The package models entropy as an io.Reader for convenience but every time you make a ULID it just reads 10 bytes and uses them. If all you care about is not getting duplicates, then you can just write an io.Reader that returns [0 0 0 0 0 0 0 0 0 1] on the first read, [0 0 0 0 0 0 0 0 0 2] on the second, all the way up to [0xff 0xff 0xff 0xff 0xff 0xff 0xff 0xff 0xff 0xff], and then looping back. This will maximize the uniqueness. But it’s of course totally predictable. The package’s Monotonic helper does basically this, but adds in a configurable amount of entropy to avoid the predictability.

So I guess I’m saying there shouldn’t really be any surprises here, and — as far as I know — there’s no bugs in the package or anything. It’s just a question of understanding what’s going on and using the tools we give you correctly.

I am confident the problem is not in this package.

e.g.

package main

import (
	"encoding/binary"
	"fmt"
	"sync"
	"sync/atomic"
	"testing"
	"time"

	"github.com/oklog/ulid/v2"
)

type notReallyEntropy uint64

func (u *notReallyEntropy) Read(p []byte) (int, error) {
	v := atomic.AddUint64((*uint64)(u), 1)
	binary.BigEndian.PutUint64(p, v)
	return len(p), nil
}

func Test3(_ *testing.T) {
	var entropy notReallyEntropy
	var wg sync.WaitGroup
	for i := 0; i < 1000; i++ {
		wg.Add(1)
		go func() {
			t := time.Now()
			v, err := ulid.New(ulid.Timestamp(t), &entropy)
			if err != nil {
				fmt.Printf("err: %s\n", err)
			} else {
				fmt.Printf("%s\n", v.String())
			}
			wg.Done()
		}()
	}
	wg.Wait()
}
$ go test -v -run Test3 > out
$ wc -l out ; cat out | sort -u | wc -l
    1004 out
    1004

I had the same problem when using goroutines, and using crypto/rand solved it.

example:

package main

import (
	crand "crypto/rand"
	"fmt"
	"math/rand"
	"sync"
	"testing"
	"time"

	"github.com/oklog/ulid/v2"
)

func Test1(_ *testing.T) {
	var wg sync.WaitGroup
	for i := 0; i < 1000; i++ {
		wg.Add(1)
		go func() {
			t := time.Now()
			entropy := ulid.Monotonic(rand.New(rand.NewSource(t.UnixNano())), 0)
			v, err := ulid.New(ulid.Timestamp(t), entropy)
			if err != nil {
				fmt.Printf("err: %s\n", err)
			} else {
				fmt.Printf("%s\n", v.String())
			}
			wg.Done()
		}()
	}
	wg.Wait()
}

func Test2(_ *testing.T) {
	var wg sync.WaitGroup
	for i := 0; i < 1000; i++ {
		wg.Add(1)
		go func() {
			t := time.Now()
			v, err := ulid.New(ulid.Timestamp(t), crand.Reader)
			if err != nil {
				fmt.Printf("err: %s\n", err)
			} else {
				fmt.Printf("%s\n", v.String())
			}
			wg.Done()
		}()
	}
	wg.Wait()
}

Running Test1 generates duplicate IDs, I found this by running sort -u, Test2 does not.

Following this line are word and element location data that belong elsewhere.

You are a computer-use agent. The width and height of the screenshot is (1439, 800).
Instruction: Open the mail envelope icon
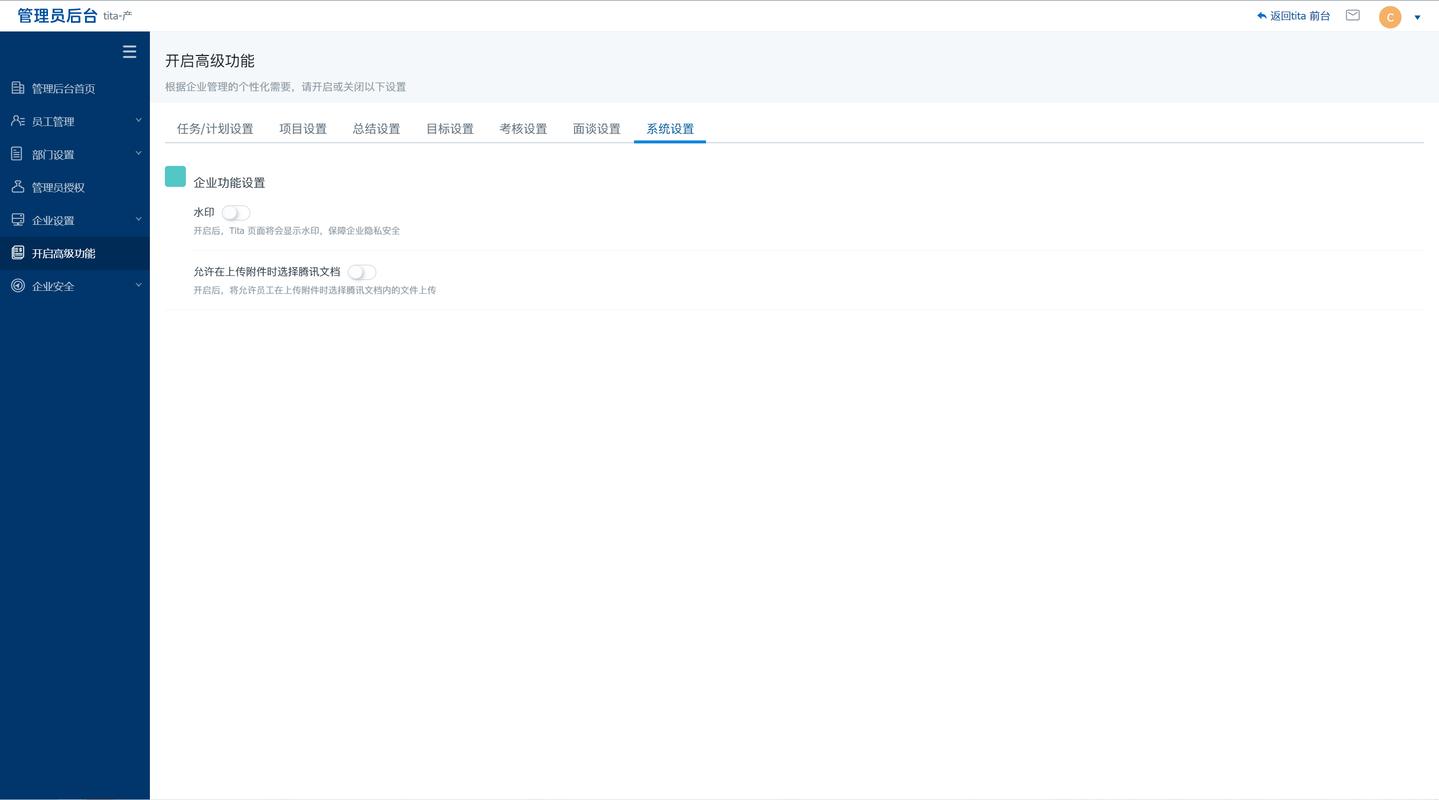point(1352,16)
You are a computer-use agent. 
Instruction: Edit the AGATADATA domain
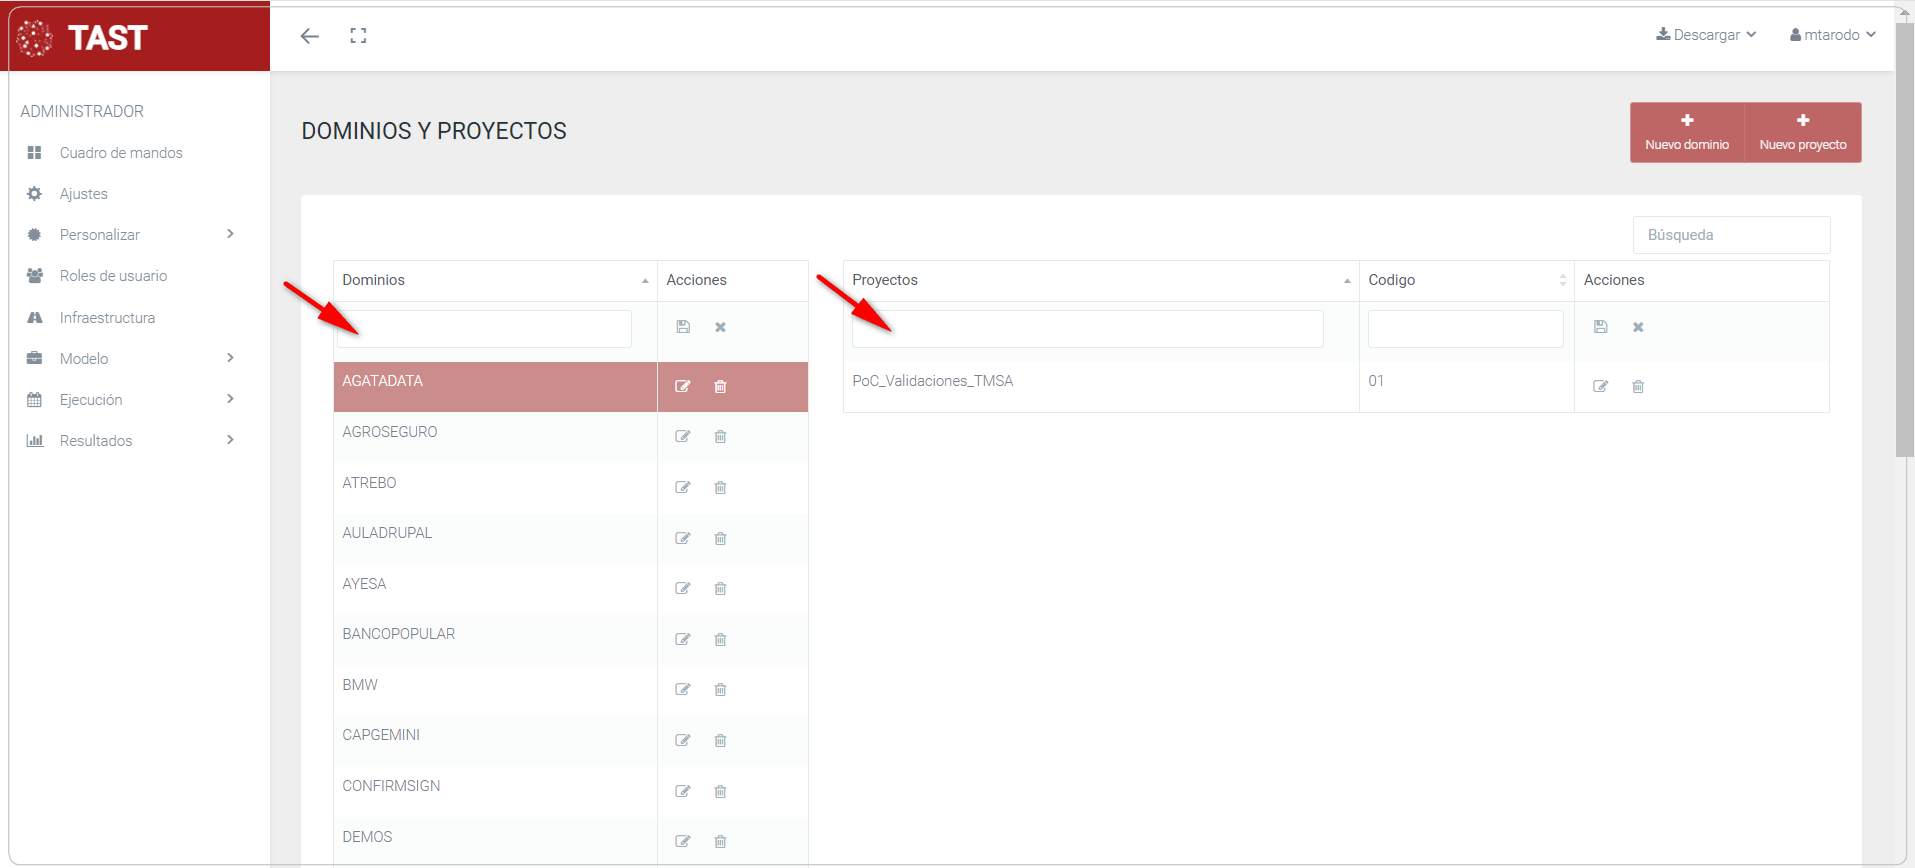click(683, 387)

$ go test -v -run Test1 > out
$ wc -l out; cat out | sort -u | wc -l
    1004 out
     849

$ go test -v -run Test2 > out
$ wc -l out; cat out | sort -u | wc -l
    1004 out
    1004

Can you share your code that causes duplicate? I also don’t find any update for 10k generate.

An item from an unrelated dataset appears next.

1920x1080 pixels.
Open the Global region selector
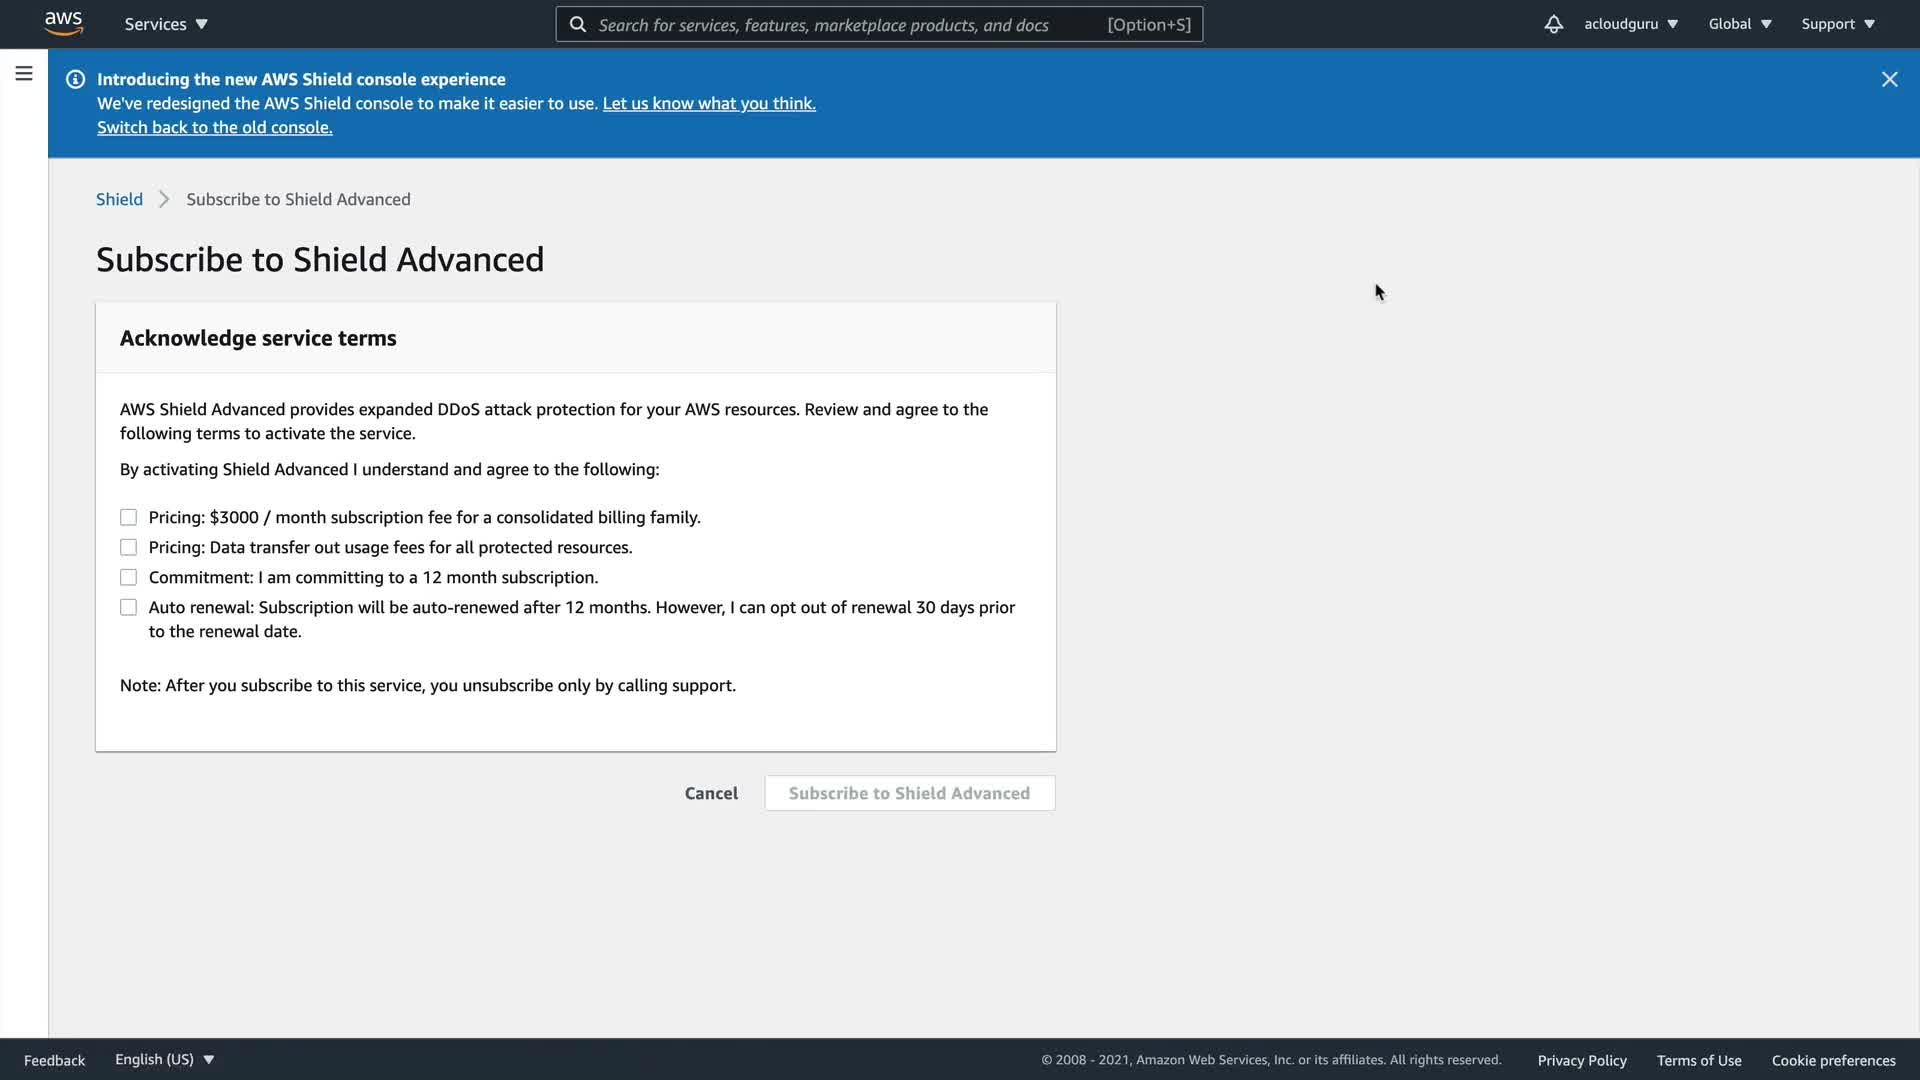point(1740,24)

https://play.golang.org/p/GZotlS37bJf

@giautm

c3i1og23q5669c1odvgg is xid: https://github.com/rs/xid

@paulm17 Just in case you didn’t notice this - I’m not the repo owner, so don’t take my “I can’t reproduce this” as owner’s “I wont fix this”. So, I’m not sure it makes sense to close this if you are seeing this weird behaviour. But short code example which reproduce the issue at least on your system would be really nice to have.